La contrepartie est justement ce qui fait l’intérêt du produit : moins de pénétration signifie moins de dommages cumulés. Pour un cheveu déjà sensibilisé par la décoloration, accepter de renouveler la patine toutes les trois à quatre semaines est un meilleur compromis que de forcer une coloration permanente qui dégrade la fibre à chaque application.
Stabiliser la couleur entre deux applications
Le choix du shampoing post-patine n’est pas anecdotique. Un shampoing à pH neutre ou légèrement acide prolonge la tenue en maintenant les écailles fermées. À l’inverse, un shampoing clarifiant ou un soin très alcalin accélère le délavage.
- Privilégier un shampoing sans sulfates agressifs, formulé pour cheveux colorés.
- Espacer les lavages autant que possible (le pigment de surface part avec chaque shampoing).
- Utiliser un soin repigmentant entre deux patines pour maintenir la neutralisation des reflets indésirables.

Patine sans ammoniaque et réglementation : ce qui a changé en Europe
La révision progressive des réglementations européennes sur les précurseurs d’oxydation (notamment la PPD, paraphénylènediamine) et le renforcement des obligations d’étiquetage des allergènes ont poussé plusieurs fabricants à reformuler leurs gammes. La mention « sans ammoniaque » ne suffit plus à positionner un produit comme respectueux de la fibre capillaire.
Les marques qui se démarquent combinent désormais l’absence d’ammoniaque avec un faible taux de peroxyde et un pH acide explicitement revendiqué. Ce triptyque constitue le standard actuel des patines « fibre care » destinées aux cheveux sensibilisés.
Côté salon, les coiffeurs rapportent une diminution notable des sensibilisations du cuir chevelu et des odeurs perçues comme agressives avec ces nouvelles formules. Le confort d’application s’améliore, ce qui facilite la recommandation auprès de clientes réticentes aux produits chimiques lourds.
Patine acide ou coloration ton sur ton : bien poser l’indication
La confusion entre patine sans ammoniaque et coloration ton sur ton persiste. Les deux catégories peuvent être sans ammoniaque, mais leur fonction diffère. La coloration ton sur ton pénètre légèrement plus la fibre grâce à un pH moins acide et un oxydant parfois plus concentré. Elle couvre davantage les premiers cheveux blancs. La patine acide, elle, se limite au dépôt de surface pour corriger un reflet ou apporter de la brillance.
Poser la bonne indication revient à évaluer l’objectif : neutraliser un reflet jaune post-balayage, raviver un blond froid, ou ajouter un voile rosé sur une base claire, c’est le territoire de la patine.

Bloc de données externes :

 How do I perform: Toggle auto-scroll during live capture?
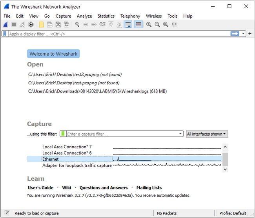point(128,25)
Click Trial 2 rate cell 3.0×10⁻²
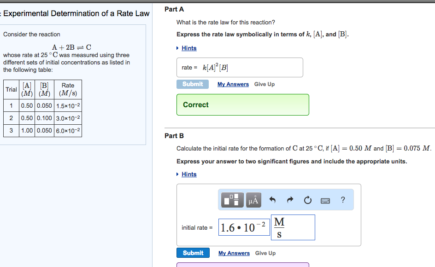This screenshot has height=267, width=435. point(68,118)
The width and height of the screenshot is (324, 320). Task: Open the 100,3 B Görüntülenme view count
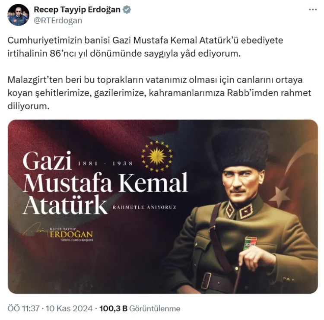pos(140,308)
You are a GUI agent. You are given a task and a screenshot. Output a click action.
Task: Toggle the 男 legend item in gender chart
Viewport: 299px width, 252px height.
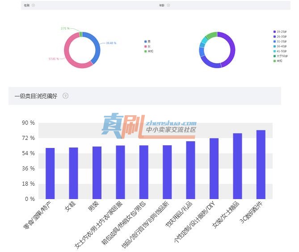click(147, 42)
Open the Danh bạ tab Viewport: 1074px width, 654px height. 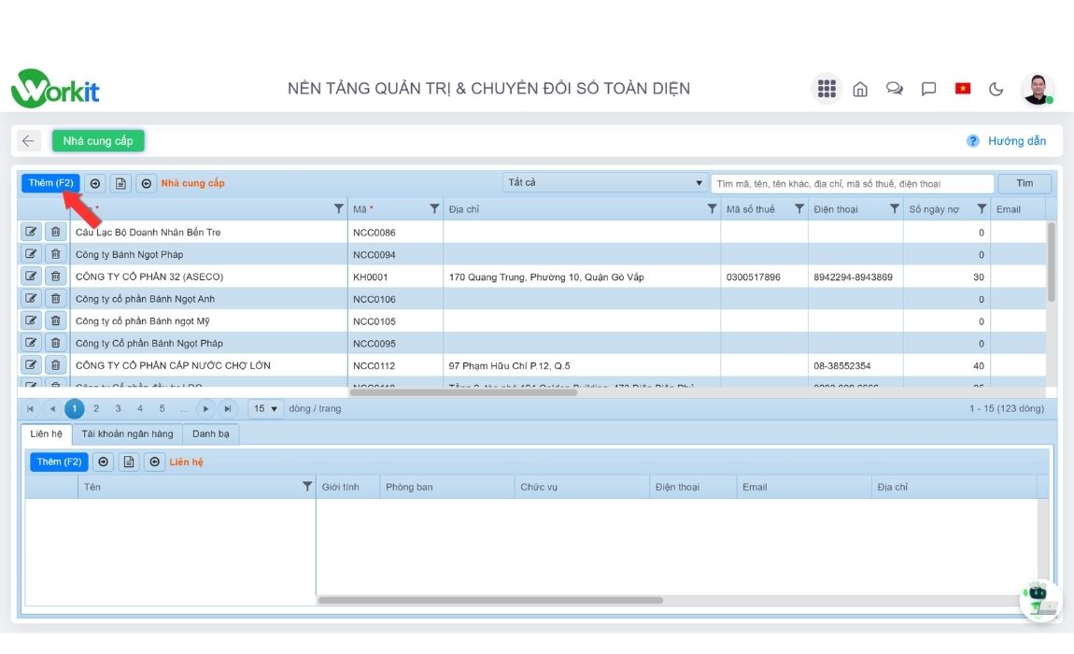click(210, 434)
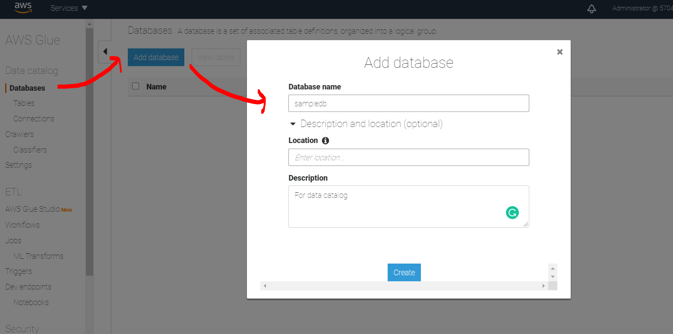The width and height of the screenshot is (673, 334).
Task: Close the Add database dialog
Action: point(559,52)
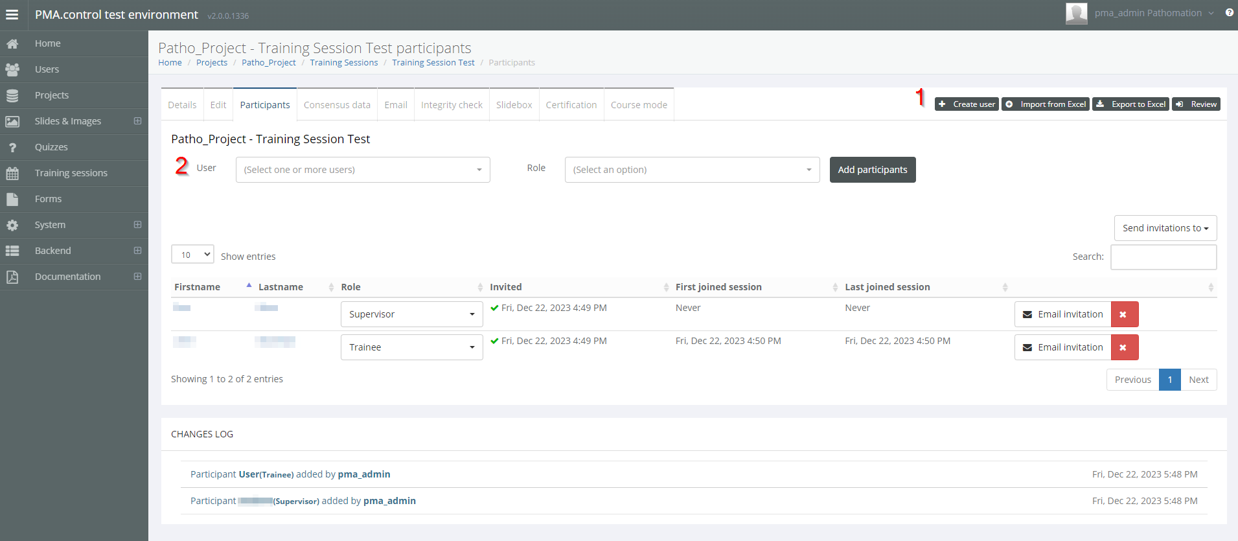This screenshot has height=541, width=1238.
Task: Remove the Supervisor participant with red X
Action: pos(1124,314)
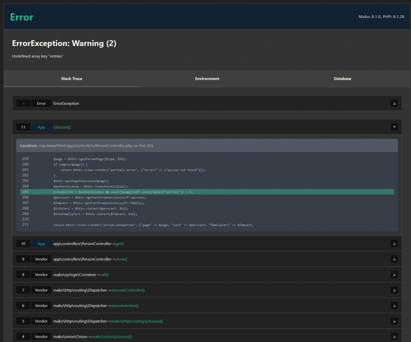Click the App badge on frame 10
411x342 pixels.
41,244
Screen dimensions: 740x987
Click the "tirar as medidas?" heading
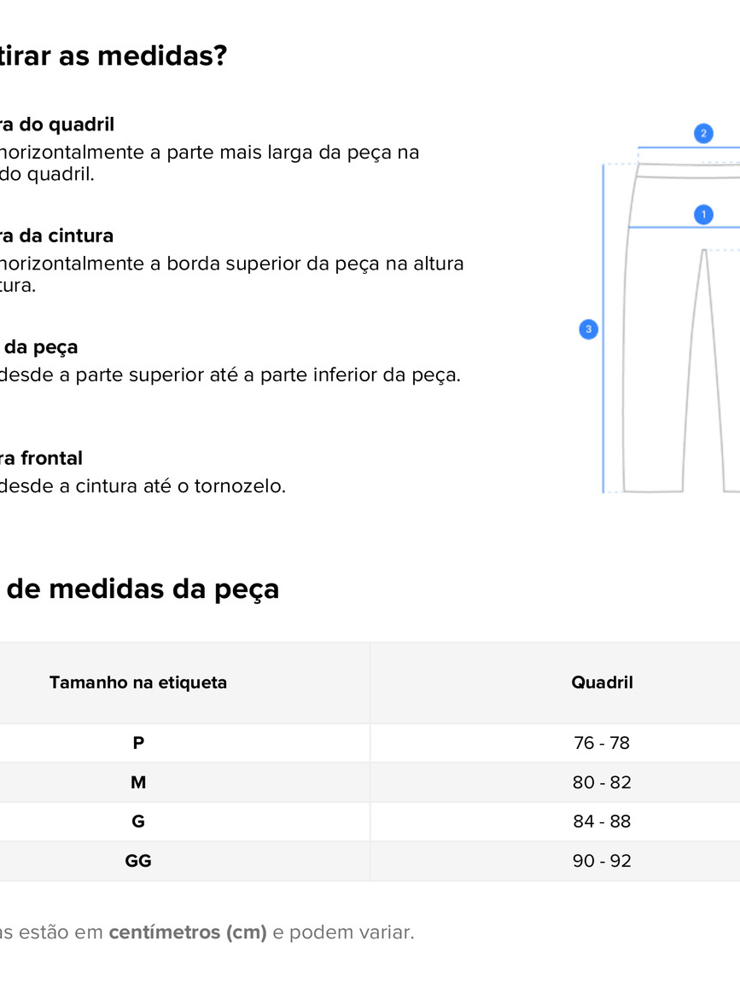coord(113,56)
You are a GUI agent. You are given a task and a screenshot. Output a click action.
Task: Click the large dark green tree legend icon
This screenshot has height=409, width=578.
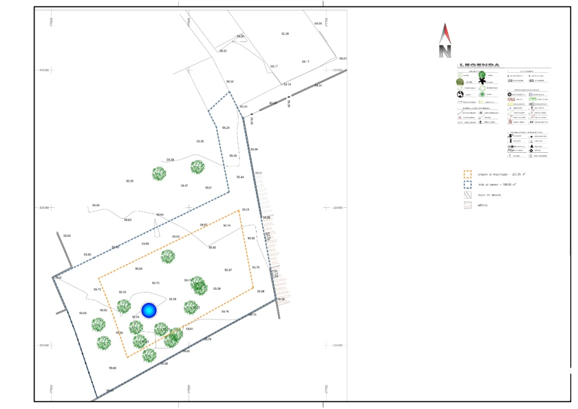(x=482, y=74)
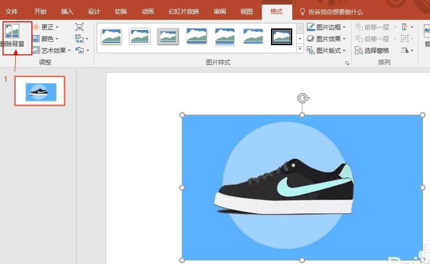The width and height of the screenshot is (430, 264).
Task: Choose the third grey-bordered picture style
Action: point(168,36)
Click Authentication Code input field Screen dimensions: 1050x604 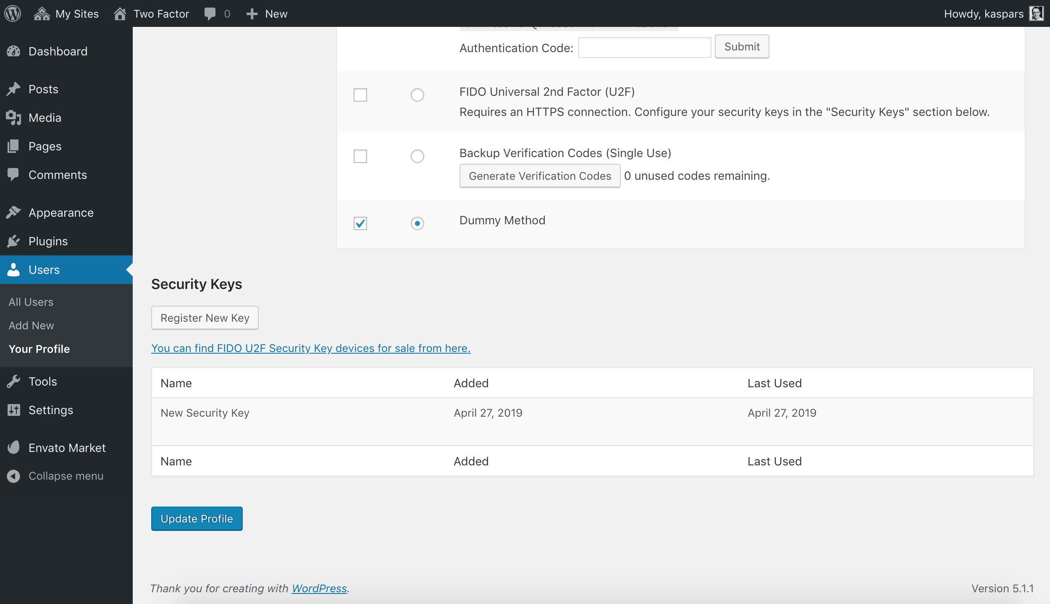(645, 47)
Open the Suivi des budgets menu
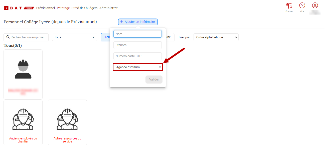 [x=84, y=8]
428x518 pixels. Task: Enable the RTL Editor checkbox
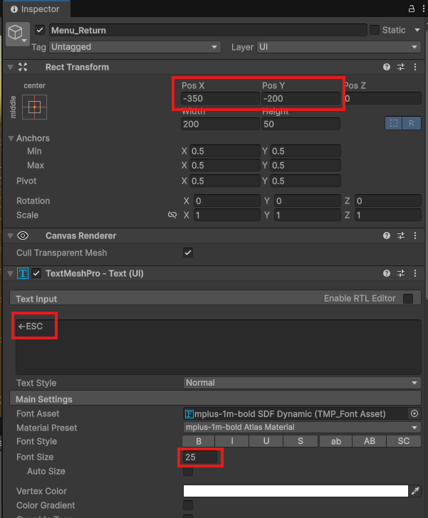(x=408, y=299)
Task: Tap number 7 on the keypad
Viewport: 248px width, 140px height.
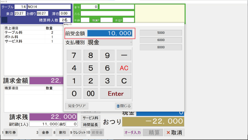Action: coord(74,55)
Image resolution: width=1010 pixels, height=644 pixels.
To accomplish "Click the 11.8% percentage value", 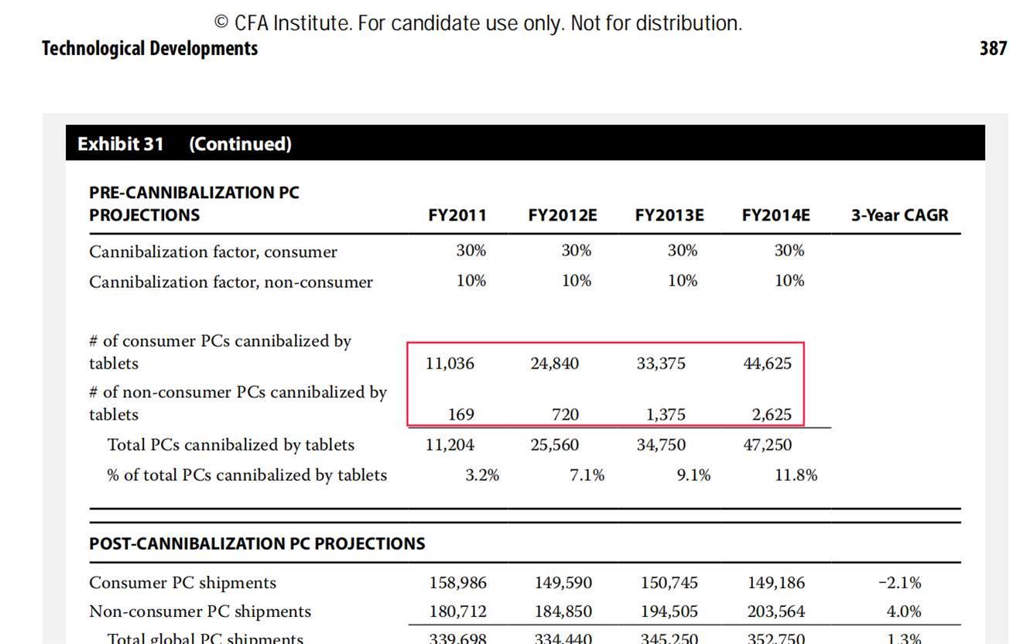I will click(796, 475).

Couvrir des cheveux blancs épars ou modifier durablement la tonalité, c’est celui de la coloration semi-permanente.
La patine sans ammoniaque à pH acide reste l’option la plus respectueuse pour un cheveu déjà éprouvé par la décoloration. Sa tenue plus courte est le prix à payer pour préserver l’intégrité de la fibre, et sur le long terme, c’est ce compromis qui maintient à la fois la santé du cheveu et sa capacité à refléter la lumière.